Glacier is the low-cost cloud storage solution offered by AWS. Files uploaded to AWS Glacier are called archives and archives are organized in vaults. If you want to upload a file to AWS Glacier, first you need to create a vault and then you can upload files in that vault. Vaults have names which are pretty important as many of the commands (talking here about AWS cli) need the vault name as an argument. For a vault you can also check the total size of the vault (all the uploaded archives in total) and the number of archives in it. And nothing more, no details about the archives in the vault. AWS Glacier maintains an index of the archives for every vault but this can only be accessed if you initiate an inventory download job. This can take up to several hours.

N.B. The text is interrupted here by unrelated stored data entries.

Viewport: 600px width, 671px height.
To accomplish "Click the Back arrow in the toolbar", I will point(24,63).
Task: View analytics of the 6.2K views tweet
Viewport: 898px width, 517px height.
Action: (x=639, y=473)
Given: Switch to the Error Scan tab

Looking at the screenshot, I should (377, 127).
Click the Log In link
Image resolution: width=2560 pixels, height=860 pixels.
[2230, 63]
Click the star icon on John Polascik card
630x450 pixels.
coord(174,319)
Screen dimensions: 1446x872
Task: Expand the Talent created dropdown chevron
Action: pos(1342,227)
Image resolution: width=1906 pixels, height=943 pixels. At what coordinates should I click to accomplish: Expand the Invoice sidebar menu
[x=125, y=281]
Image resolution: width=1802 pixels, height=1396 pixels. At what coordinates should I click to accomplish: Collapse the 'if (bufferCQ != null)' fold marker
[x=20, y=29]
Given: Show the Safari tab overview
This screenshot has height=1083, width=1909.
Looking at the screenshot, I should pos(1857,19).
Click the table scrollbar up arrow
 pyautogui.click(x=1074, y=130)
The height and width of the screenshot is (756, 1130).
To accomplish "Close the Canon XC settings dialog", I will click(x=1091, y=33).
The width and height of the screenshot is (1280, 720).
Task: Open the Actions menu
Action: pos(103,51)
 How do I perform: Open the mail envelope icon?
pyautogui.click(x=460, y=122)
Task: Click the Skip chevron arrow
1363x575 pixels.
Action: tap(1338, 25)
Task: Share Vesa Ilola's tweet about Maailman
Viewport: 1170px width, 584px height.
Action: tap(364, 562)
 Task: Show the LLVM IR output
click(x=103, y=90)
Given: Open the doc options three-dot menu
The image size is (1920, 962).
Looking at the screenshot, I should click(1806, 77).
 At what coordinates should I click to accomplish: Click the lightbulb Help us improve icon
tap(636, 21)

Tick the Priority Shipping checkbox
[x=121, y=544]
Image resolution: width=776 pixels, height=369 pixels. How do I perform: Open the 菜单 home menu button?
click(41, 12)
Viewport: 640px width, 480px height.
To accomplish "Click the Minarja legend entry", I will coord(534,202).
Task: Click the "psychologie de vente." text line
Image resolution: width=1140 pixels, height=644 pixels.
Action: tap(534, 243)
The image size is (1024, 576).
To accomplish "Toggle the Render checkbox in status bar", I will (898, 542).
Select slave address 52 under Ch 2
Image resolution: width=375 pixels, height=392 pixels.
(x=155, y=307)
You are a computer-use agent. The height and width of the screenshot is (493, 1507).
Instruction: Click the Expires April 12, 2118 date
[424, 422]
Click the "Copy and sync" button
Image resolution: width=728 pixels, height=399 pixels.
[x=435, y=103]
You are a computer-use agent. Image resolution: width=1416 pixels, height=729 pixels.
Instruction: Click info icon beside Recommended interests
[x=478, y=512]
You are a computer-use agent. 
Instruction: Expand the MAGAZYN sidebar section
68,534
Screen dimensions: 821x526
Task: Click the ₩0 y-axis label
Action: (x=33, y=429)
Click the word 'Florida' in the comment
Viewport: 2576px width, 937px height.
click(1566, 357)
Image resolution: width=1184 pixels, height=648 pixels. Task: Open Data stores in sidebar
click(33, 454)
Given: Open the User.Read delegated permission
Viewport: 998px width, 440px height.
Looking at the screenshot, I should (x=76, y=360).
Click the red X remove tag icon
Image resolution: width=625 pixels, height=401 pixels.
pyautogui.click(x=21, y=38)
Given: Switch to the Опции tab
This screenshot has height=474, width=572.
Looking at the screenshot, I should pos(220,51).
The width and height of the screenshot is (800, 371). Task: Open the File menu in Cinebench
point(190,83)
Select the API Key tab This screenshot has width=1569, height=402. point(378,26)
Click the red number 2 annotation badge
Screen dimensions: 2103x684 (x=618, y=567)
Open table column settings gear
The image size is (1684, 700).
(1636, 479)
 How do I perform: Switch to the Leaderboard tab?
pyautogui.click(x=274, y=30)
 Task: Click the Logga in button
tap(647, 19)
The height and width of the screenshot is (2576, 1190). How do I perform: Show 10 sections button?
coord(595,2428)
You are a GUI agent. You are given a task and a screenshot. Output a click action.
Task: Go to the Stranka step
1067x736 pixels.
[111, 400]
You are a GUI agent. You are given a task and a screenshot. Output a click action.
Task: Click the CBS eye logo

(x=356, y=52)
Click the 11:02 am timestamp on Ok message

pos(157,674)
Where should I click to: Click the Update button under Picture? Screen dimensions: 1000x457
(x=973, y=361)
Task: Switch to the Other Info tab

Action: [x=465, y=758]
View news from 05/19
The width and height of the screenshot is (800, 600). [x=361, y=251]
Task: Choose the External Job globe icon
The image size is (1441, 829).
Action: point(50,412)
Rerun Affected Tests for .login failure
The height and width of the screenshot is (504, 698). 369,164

In this article I will show how you can download an archive form AWS Glacier, step by step. Firstly, you need to find the name of the vault from which you will download the archive. Then you will download the index of the vault and hopefully you will identify the archive that you want to download. Finally, you will download the archive in multiple chunks and you will combine them. So, let’s get started.
Step 1 – Listing the vaults
There is no way to search for your archive, you need to know in which vault your archive is. A good idea is to maintain your own index of the files uploaded to AWS Glacier. The index could contain the name of the file, a description, the archive id (generated during upload) and whatever else you need to identify your file. For vaults listing you can use list-vaults
command.
# the command $ aws glacier list-vaults --account-id - # the output { "VaultList":[ { "SizeInBytes":9102027675, "VaultARN":"arn:aws:glacier:eu-west-1:123456789:vaults/photos", "LastInventoryDate":"2017-01-16T08:06:17.699Z", "VaultName":"photos", "NumberOfArchives":2, "CreationDate":"2017-01-15T10:59:58.303Z" } ] }
The command will print all the vaults associated with your AWS account. Hopefully you can identify the vault in which your archive is located. Note down the name of the vault as it will be used in many of the following steps.
Step 2 – Initiating inventory download
Having the vault name, you can then initiate an inventory download job. You will need it so as to identify the archive. Basically, you need the archive id. If you already have it (in your own index), you can skip this and the next step. Run the command, and wait. Or you can create a SNS topic that will be triggered when the operation has finished.
# the command $ aws glacier initiate-job \ --account-id - \ --vault-name photos \ --job-parameters '{"Type": "inventory-retrieval"}' # the output { "location":"/123456789/vaults/photos/jobs/loisaHeJvzYrsM9aewRl", "jobId":"loisaHeJvzYrsM9aewRl" }
Note down the job id, you will need it for the next commands. If you want to check the status of the job, you can use the describe-job
command. It took 3h:45m in my case. You can get it faster, but you have to pay more for this.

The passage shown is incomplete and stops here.